Please retype everything in the records below from the line that contains "Select the GPT-4o" down to the line that contains "[x=5, y=177]", keeping each line unchanged.

** Start INPUT RECORDS **

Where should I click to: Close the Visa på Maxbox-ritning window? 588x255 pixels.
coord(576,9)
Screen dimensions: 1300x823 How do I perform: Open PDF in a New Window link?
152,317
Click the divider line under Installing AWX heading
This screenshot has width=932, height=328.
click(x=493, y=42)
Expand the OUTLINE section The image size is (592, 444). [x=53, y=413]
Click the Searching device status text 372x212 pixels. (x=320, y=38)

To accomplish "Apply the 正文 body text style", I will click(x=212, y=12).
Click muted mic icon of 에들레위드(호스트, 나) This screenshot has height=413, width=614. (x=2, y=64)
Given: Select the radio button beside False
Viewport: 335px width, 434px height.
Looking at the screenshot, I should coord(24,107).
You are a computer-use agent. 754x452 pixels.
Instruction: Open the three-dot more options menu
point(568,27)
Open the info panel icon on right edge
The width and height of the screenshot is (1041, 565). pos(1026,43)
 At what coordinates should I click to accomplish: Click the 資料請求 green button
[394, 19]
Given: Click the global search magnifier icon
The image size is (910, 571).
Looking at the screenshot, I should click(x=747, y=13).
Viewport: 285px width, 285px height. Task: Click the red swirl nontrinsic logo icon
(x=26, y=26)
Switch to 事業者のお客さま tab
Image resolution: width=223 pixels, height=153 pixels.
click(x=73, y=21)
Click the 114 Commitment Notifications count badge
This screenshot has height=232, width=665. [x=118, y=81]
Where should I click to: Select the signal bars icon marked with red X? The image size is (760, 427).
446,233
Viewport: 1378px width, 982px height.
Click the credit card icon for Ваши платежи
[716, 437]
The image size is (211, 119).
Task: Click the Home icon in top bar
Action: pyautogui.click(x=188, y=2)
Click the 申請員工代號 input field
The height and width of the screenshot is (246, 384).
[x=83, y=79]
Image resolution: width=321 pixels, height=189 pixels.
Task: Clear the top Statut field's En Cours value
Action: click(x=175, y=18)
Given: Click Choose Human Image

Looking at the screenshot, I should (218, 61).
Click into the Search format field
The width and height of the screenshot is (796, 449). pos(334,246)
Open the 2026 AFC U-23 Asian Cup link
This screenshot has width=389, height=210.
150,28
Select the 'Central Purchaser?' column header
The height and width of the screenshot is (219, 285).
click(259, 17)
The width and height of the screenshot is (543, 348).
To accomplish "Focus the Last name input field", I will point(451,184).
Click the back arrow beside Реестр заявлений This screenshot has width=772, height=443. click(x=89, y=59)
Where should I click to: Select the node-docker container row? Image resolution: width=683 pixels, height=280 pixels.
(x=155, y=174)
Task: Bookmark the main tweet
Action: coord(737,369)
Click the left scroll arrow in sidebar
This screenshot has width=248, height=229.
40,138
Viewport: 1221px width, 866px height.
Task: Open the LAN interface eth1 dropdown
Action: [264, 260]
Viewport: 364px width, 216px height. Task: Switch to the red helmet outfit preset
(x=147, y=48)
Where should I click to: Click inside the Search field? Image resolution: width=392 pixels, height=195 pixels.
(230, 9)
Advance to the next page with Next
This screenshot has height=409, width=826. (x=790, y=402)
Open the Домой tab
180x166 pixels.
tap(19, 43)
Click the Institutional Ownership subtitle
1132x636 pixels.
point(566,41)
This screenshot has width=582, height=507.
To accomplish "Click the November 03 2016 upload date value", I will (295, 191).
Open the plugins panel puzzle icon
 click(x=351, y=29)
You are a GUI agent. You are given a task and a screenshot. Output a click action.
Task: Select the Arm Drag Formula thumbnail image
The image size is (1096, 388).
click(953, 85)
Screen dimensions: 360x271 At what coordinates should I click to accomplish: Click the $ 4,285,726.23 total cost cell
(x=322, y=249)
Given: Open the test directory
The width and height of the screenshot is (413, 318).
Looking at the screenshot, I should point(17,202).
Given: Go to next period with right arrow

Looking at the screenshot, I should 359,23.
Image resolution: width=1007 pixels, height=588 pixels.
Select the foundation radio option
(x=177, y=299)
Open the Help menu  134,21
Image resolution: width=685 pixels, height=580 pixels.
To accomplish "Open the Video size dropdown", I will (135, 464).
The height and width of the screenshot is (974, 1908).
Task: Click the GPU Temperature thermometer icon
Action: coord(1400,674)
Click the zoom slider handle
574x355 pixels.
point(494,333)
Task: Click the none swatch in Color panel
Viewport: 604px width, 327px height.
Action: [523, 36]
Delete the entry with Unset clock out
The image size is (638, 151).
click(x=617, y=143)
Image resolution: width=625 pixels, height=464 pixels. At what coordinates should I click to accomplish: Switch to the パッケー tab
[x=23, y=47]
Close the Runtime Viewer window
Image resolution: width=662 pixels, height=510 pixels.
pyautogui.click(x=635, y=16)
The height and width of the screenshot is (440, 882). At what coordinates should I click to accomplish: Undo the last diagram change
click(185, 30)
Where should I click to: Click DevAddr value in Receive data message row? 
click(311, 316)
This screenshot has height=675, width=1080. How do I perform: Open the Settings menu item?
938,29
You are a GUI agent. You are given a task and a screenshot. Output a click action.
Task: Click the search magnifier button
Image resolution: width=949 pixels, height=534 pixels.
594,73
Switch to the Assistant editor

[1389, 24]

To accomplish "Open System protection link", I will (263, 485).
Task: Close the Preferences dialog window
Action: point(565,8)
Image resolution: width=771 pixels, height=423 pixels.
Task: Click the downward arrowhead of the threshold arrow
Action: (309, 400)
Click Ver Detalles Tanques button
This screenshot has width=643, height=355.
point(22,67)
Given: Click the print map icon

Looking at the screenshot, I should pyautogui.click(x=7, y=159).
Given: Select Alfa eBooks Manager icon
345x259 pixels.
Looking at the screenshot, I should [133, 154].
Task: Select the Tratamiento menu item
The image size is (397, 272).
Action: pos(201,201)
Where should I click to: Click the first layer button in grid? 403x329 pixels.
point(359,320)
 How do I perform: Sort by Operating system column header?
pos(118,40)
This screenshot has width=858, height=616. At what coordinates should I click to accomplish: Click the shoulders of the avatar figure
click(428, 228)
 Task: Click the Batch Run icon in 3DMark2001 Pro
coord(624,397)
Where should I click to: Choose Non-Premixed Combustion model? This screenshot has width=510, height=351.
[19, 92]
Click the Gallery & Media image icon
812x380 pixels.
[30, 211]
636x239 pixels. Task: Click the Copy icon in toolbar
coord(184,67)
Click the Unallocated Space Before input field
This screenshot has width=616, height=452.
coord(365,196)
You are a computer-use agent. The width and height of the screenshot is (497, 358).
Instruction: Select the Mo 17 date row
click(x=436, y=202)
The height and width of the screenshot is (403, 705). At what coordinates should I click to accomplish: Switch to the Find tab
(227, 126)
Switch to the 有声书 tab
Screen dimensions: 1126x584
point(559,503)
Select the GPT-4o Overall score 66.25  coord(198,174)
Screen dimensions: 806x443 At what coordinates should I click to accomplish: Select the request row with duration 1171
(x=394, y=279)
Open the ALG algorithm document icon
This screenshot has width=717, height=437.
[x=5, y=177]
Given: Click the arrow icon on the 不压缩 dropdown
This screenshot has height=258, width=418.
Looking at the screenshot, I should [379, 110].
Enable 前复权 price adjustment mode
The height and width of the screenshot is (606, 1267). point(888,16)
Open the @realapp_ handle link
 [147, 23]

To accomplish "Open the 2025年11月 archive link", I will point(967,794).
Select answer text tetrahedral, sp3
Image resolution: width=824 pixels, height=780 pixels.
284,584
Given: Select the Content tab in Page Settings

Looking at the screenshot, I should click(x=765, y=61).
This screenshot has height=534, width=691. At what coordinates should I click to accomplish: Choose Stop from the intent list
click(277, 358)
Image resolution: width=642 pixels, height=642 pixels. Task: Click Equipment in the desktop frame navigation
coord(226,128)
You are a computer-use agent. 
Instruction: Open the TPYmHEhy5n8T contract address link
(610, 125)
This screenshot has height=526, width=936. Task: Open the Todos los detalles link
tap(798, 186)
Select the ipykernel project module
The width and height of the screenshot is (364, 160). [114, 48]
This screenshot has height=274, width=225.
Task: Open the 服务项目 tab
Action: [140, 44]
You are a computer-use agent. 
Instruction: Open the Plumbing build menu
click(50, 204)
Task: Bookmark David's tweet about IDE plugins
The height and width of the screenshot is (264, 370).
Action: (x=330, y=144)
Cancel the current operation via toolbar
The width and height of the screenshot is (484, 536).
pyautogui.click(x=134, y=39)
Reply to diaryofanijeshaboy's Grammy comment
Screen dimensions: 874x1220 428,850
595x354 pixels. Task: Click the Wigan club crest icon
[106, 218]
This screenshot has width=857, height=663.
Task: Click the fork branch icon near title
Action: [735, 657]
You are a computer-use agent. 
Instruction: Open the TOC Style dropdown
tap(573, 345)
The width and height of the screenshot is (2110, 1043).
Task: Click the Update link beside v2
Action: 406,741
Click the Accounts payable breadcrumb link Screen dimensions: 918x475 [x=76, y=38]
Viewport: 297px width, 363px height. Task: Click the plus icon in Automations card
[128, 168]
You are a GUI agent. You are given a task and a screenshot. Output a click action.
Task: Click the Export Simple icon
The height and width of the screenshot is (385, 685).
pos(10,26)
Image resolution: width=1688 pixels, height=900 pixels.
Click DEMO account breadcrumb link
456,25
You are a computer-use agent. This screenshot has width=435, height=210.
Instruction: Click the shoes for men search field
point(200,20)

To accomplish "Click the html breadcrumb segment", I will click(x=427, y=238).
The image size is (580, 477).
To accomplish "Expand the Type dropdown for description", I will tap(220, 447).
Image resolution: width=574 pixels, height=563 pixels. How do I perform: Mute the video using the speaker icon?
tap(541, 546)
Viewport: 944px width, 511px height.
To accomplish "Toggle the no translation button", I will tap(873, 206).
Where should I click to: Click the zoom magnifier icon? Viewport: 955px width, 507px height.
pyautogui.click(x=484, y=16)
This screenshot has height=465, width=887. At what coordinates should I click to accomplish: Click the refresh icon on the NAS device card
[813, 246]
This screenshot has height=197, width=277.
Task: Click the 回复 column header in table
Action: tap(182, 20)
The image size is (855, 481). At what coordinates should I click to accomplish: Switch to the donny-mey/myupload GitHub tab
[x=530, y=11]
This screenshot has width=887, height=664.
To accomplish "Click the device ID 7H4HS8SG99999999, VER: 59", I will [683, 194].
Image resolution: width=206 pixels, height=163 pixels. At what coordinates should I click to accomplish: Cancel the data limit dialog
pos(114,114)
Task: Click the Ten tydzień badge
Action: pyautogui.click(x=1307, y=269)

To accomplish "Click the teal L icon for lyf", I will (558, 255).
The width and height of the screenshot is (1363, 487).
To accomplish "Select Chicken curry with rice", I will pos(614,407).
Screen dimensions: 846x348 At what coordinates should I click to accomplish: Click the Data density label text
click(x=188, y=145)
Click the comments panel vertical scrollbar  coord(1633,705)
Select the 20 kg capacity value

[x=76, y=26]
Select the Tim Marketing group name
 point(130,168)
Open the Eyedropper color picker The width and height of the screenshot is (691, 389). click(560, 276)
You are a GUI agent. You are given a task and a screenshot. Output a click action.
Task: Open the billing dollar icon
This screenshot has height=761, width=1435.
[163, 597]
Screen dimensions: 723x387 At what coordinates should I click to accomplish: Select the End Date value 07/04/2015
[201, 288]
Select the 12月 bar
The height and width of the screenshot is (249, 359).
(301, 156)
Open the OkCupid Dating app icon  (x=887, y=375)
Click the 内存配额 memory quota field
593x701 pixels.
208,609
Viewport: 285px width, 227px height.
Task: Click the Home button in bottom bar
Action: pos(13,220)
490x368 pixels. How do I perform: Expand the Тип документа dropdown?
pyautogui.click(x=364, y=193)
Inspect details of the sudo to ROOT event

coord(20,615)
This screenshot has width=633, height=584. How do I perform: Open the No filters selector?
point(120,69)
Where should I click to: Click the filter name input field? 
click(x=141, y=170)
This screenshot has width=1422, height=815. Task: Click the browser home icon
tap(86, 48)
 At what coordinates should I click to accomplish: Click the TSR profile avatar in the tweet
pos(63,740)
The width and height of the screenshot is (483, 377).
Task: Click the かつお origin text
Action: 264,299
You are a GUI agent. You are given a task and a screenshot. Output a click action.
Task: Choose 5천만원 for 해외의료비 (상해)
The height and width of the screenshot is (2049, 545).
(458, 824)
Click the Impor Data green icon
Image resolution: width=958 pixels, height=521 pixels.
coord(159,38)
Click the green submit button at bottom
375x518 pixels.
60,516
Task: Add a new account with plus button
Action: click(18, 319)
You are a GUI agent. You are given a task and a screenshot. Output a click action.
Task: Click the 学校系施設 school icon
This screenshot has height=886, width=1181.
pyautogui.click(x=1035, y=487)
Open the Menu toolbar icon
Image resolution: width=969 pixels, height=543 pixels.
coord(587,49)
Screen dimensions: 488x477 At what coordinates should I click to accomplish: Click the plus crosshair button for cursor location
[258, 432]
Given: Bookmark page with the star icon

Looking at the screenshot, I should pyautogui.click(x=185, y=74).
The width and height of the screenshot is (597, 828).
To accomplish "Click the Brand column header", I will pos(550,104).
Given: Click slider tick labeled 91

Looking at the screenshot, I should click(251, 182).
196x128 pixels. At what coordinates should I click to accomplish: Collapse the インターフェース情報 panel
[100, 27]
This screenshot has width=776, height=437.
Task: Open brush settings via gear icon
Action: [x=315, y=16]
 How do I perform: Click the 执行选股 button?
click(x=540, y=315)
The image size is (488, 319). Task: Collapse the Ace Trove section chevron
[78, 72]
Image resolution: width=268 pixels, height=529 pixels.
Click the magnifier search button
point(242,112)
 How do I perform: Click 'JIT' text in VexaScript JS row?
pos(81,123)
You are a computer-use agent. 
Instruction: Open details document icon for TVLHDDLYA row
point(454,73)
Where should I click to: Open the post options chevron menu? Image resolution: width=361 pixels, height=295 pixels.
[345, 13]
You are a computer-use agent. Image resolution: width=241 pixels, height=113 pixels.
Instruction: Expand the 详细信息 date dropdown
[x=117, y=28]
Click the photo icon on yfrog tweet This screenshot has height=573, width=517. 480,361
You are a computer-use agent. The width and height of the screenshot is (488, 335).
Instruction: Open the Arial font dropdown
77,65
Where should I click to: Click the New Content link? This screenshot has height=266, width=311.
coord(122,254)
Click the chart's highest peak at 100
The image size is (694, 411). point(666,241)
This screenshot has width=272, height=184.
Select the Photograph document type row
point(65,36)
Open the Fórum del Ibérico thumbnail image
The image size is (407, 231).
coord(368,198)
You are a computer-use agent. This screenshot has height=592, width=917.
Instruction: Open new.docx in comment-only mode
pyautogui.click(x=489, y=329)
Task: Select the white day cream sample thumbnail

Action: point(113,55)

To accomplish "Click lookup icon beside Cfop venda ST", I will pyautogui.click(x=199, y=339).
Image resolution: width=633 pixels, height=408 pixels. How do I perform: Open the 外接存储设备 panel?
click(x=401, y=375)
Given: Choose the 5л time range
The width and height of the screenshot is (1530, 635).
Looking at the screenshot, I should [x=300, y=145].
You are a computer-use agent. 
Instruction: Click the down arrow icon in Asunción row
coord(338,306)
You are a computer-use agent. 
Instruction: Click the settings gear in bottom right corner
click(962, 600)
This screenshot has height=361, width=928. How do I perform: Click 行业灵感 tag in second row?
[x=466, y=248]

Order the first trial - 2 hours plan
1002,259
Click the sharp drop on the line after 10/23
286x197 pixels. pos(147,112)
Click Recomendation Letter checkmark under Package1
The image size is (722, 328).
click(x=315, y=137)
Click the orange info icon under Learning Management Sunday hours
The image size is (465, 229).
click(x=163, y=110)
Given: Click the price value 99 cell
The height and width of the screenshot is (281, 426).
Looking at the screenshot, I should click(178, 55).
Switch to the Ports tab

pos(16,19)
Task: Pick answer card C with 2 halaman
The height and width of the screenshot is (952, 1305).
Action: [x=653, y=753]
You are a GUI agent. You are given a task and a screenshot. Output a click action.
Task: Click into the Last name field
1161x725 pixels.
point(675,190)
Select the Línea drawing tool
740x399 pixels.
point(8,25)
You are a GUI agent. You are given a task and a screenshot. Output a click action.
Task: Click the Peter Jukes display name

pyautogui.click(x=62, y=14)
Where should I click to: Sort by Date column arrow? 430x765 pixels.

** End INPUT RECORDS **

REPLY:
Select the GPT-4o Overall score 66.25  coord(198,174)
Screen dimensions: 806x443 At what coordinates should I click to accomplish: Select the request row with duration 1171
(x=394, y=279)
Open the ALG algorithm document icon
This screenshot has width=717, height=437.
[x=5, y=177]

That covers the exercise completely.